+++ RECORDS PROVIDED

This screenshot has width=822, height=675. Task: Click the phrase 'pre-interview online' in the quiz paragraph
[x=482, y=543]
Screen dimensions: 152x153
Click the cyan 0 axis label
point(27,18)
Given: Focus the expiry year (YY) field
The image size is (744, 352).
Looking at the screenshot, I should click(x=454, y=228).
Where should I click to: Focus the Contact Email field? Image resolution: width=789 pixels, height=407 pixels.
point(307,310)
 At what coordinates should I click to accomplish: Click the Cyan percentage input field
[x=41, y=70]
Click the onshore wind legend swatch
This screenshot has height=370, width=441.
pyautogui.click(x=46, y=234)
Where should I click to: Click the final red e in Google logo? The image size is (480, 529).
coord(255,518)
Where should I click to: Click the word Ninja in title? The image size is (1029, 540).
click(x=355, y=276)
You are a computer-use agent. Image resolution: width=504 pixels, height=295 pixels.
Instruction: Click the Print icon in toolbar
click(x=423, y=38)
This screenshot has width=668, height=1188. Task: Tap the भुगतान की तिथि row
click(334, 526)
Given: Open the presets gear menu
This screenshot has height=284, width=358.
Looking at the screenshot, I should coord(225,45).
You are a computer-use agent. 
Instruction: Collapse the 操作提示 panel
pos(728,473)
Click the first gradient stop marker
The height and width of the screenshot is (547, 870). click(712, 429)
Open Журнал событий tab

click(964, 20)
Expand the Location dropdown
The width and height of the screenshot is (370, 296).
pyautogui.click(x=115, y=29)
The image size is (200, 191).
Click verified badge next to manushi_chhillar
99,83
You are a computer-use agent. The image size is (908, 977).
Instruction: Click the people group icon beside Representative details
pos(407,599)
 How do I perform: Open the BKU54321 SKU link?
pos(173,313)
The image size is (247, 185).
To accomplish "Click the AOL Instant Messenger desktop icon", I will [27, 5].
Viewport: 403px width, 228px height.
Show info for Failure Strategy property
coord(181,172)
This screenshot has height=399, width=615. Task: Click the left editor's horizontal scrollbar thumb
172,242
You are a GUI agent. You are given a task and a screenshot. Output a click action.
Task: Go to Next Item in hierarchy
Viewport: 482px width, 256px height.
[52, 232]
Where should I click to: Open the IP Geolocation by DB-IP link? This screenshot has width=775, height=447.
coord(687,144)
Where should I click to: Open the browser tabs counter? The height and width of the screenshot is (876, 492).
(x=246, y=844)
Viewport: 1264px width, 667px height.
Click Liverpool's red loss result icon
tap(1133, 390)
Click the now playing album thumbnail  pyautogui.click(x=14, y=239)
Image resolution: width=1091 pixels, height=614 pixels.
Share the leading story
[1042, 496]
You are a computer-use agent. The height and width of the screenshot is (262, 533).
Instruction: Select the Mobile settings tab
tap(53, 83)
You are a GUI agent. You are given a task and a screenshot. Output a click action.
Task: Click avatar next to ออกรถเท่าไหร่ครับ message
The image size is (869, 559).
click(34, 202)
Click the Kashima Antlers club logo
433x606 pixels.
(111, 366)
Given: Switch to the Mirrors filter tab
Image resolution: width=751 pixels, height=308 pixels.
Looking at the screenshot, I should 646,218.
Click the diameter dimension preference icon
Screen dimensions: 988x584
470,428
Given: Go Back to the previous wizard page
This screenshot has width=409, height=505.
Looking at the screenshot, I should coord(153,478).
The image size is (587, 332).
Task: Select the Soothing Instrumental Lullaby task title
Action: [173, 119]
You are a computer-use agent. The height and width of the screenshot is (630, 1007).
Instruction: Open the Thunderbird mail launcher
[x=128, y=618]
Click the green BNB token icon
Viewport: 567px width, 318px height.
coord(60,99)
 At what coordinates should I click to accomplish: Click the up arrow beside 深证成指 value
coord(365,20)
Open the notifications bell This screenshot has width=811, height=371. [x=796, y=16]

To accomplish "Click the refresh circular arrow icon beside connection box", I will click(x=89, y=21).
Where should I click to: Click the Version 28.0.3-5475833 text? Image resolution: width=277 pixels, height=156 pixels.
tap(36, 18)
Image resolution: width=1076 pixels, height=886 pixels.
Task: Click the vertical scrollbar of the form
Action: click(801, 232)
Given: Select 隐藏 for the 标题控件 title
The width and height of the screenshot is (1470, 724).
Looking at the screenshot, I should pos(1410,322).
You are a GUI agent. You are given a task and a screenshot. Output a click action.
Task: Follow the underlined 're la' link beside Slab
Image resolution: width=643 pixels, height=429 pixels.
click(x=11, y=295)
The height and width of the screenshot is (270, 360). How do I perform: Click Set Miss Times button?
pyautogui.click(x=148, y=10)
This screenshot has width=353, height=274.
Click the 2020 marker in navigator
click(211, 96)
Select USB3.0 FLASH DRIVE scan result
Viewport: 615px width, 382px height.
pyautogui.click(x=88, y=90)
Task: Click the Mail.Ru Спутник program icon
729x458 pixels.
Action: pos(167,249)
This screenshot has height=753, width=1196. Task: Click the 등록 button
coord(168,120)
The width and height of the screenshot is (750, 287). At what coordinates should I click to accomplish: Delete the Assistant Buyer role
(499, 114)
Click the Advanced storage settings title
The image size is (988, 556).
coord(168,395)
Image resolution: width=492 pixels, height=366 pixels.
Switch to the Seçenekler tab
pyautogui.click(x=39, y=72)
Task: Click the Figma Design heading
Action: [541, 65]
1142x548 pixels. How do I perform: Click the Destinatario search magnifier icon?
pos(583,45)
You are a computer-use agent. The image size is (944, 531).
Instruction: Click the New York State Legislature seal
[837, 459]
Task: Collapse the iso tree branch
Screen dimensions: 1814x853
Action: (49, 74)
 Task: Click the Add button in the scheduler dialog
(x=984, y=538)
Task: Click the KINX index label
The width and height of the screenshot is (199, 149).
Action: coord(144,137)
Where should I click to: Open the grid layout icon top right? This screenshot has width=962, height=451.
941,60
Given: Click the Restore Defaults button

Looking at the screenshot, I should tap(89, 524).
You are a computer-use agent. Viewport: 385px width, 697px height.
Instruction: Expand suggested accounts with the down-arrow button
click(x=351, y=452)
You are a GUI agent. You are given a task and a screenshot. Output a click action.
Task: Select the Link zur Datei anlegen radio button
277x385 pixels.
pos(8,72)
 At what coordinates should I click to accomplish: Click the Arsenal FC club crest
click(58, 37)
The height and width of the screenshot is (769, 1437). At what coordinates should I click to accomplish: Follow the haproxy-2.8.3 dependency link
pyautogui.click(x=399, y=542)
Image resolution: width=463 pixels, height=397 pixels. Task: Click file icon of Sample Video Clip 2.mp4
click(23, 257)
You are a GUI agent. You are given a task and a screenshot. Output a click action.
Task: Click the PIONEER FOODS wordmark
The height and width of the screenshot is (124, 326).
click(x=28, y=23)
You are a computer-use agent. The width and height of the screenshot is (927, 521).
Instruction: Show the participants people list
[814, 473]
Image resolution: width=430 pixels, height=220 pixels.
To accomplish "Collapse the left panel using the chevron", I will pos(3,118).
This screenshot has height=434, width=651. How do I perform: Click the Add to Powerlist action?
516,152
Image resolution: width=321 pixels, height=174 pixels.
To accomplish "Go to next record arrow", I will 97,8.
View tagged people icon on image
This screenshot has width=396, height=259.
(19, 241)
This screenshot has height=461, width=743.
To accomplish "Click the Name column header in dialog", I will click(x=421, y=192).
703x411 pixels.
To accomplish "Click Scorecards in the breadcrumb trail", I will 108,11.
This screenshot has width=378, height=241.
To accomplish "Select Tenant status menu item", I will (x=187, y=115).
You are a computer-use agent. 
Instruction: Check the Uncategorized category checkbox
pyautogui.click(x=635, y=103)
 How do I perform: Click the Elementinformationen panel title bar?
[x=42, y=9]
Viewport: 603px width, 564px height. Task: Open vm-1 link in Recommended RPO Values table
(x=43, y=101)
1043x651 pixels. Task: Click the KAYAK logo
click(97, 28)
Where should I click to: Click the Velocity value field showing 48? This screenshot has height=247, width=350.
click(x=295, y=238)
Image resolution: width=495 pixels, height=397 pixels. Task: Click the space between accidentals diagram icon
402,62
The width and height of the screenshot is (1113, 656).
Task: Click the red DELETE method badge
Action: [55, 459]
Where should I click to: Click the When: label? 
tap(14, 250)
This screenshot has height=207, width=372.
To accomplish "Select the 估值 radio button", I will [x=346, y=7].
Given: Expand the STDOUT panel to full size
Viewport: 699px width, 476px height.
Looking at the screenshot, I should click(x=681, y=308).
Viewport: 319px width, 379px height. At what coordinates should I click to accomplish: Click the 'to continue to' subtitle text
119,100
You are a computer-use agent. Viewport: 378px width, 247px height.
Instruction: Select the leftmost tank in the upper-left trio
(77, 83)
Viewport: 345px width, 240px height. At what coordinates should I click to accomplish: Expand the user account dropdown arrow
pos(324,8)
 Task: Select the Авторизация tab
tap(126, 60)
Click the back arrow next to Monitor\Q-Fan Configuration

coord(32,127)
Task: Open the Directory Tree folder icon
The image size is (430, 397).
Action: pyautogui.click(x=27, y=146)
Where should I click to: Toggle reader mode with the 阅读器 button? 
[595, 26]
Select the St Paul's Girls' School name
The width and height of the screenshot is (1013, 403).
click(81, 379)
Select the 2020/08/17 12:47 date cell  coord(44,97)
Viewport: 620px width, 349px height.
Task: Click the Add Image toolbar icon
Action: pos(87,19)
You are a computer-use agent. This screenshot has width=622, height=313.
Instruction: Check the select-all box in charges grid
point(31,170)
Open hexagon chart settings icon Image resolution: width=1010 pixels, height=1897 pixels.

++++++

Filter the entries above down to the lines containing the word "computer".

# TASK RESULT:
You are a computer-use agent. Image resolution: width=504 pixels, height=295 pixels.
You are a computer-use agent. 
You are a computer-use agent. The image size is (908, 977).
You are a computer-use agent. The height and width of the screenshot is (262, 533).
You are a computer-use agent. The height and width of the screenshot is (630, 1007).
You are a computer-use agent. The image size is (944, 531).
You are a computer-use agent. Viewport: 385px width, 697px height.
You are a computer-use agent. The width and height of the screenshot is (927, 521).
You are a computer-use agent. 
You are a computer-use agent. Viewport: 378px width, 247px height.
You are a computer-use agent. This screenshot has width=622, height=313.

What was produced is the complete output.